What is the largest possible area for a right triangle with hypotenuse of 15cm, and what are its dimensions? (using calculus)?
- billrussell42Lv 74 weeks ago
let a and b be the other two sides
area = (1/2)ab
a² + b² = 15²
a = √(225 – b²)
area = (1/2)b√(225 – b²)
take derivative, set equal to 0 and solve for b
- davidLv 74 weeks ago
legs are x and y
x^2 + y^2 = 15^2
y = sqrt[225 - x^2]
A = (1/2)xy
A(x) = (x/2)*sqrt[225 - x^2]
A' = (x/2)(1/2)(-2x)/sqrt[225 - x^2] + (1/2)sqrt[225 - x^2] = 0
(-x^2)/2 + (1/2)(225 - x^2) = 0
x^2 + x^2 = 225
x^2 = 225/2
x = 15/sqrt2 <<< do a little algebra and y = same = 15/sqrt2
- PuzzlingLv 74 weeks ago
Intuitively the answer is when you have a 45-45-90 triangle where the legs are equal and have a value of 15/√2.
But if you want to be a little more rigorous you can resort to calculus.

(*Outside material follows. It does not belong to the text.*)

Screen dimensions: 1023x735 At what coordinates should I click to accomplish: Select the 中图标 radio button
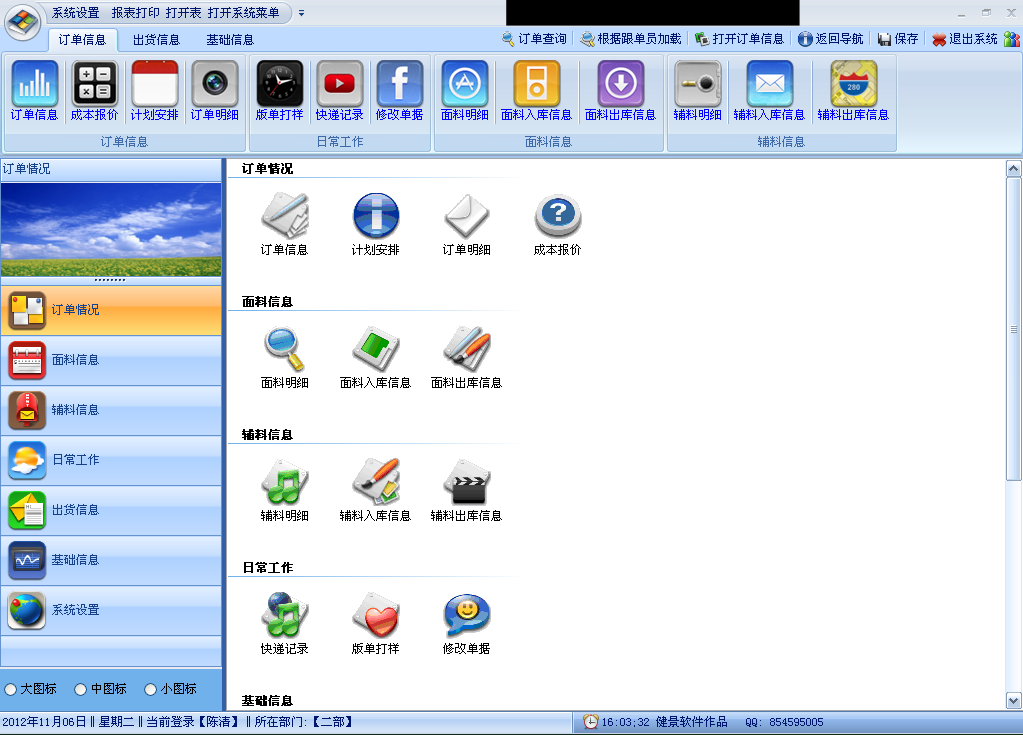pyautogui.click(x=81, y=689)
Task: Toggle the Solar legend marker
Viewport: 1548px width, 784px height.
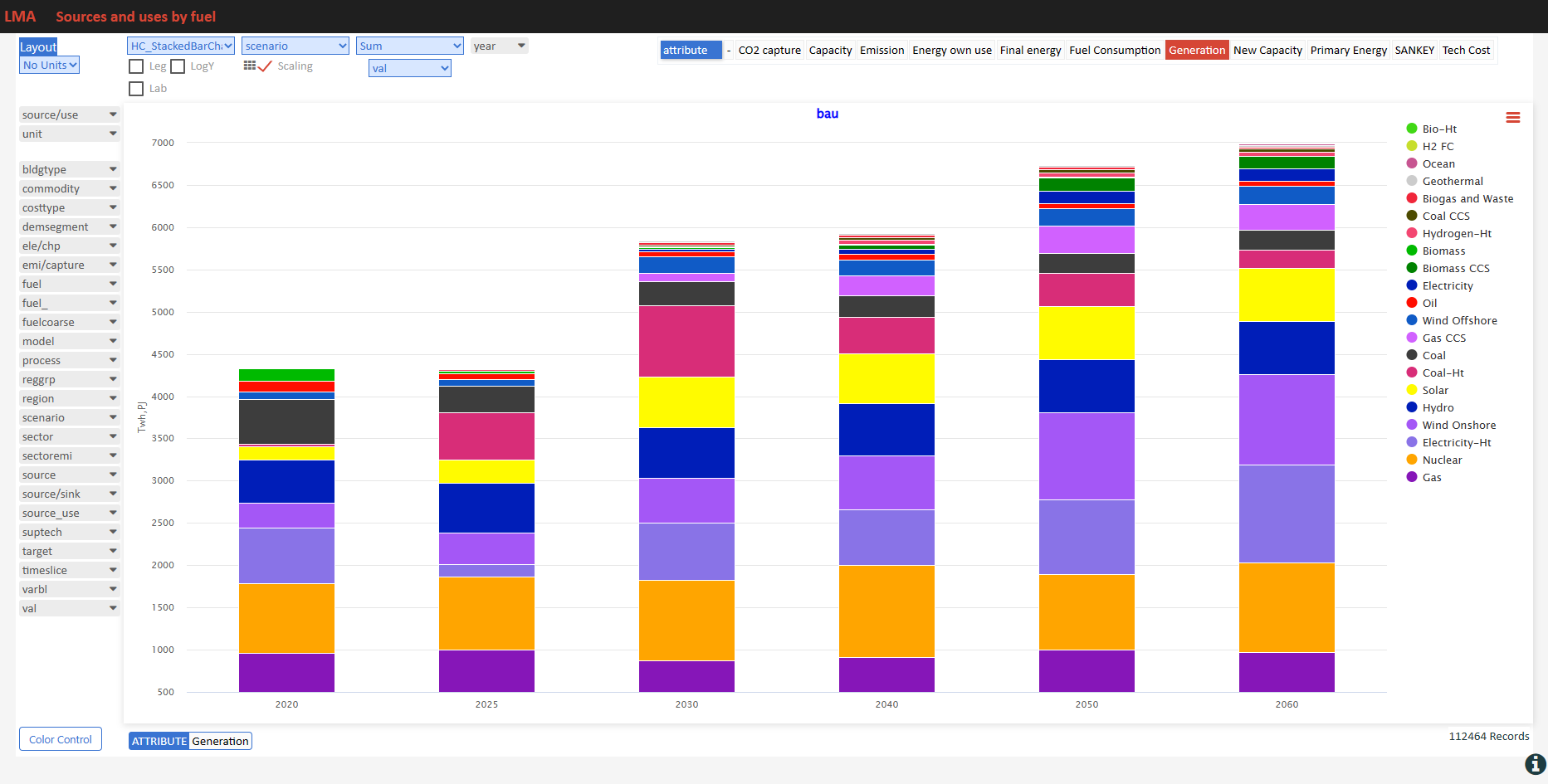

Let a be the measure of one leg.
Let b be the measure of the other leg.
By the Pythagorean Theorem:
a² + b² = 15²
a² + b² = 225
a² = 225 - b²
a = √(225 - b²)
The formula for the area of a right triangle is half the product of the legs.
A = ½ab
Substitute in for a and you'll have a function for the area, based on the value of b.
f(b) = ½√(225 - b²)b
Take the derivative:
f'(b) = ½(225 - 2b²)/√(225 - b²)
Set that to zero. We only really care about the numerator:
225 - 2b² = 0
2b² = 225
b² = 15² / 2
b = √(15²/2)
b = 15/√2
And you can then find out that a = 15/√2
Both legs are 15/√2
- MorningfoxLv 74 weeks ago
The largest area is when the legs are each 15 / sqrt(2).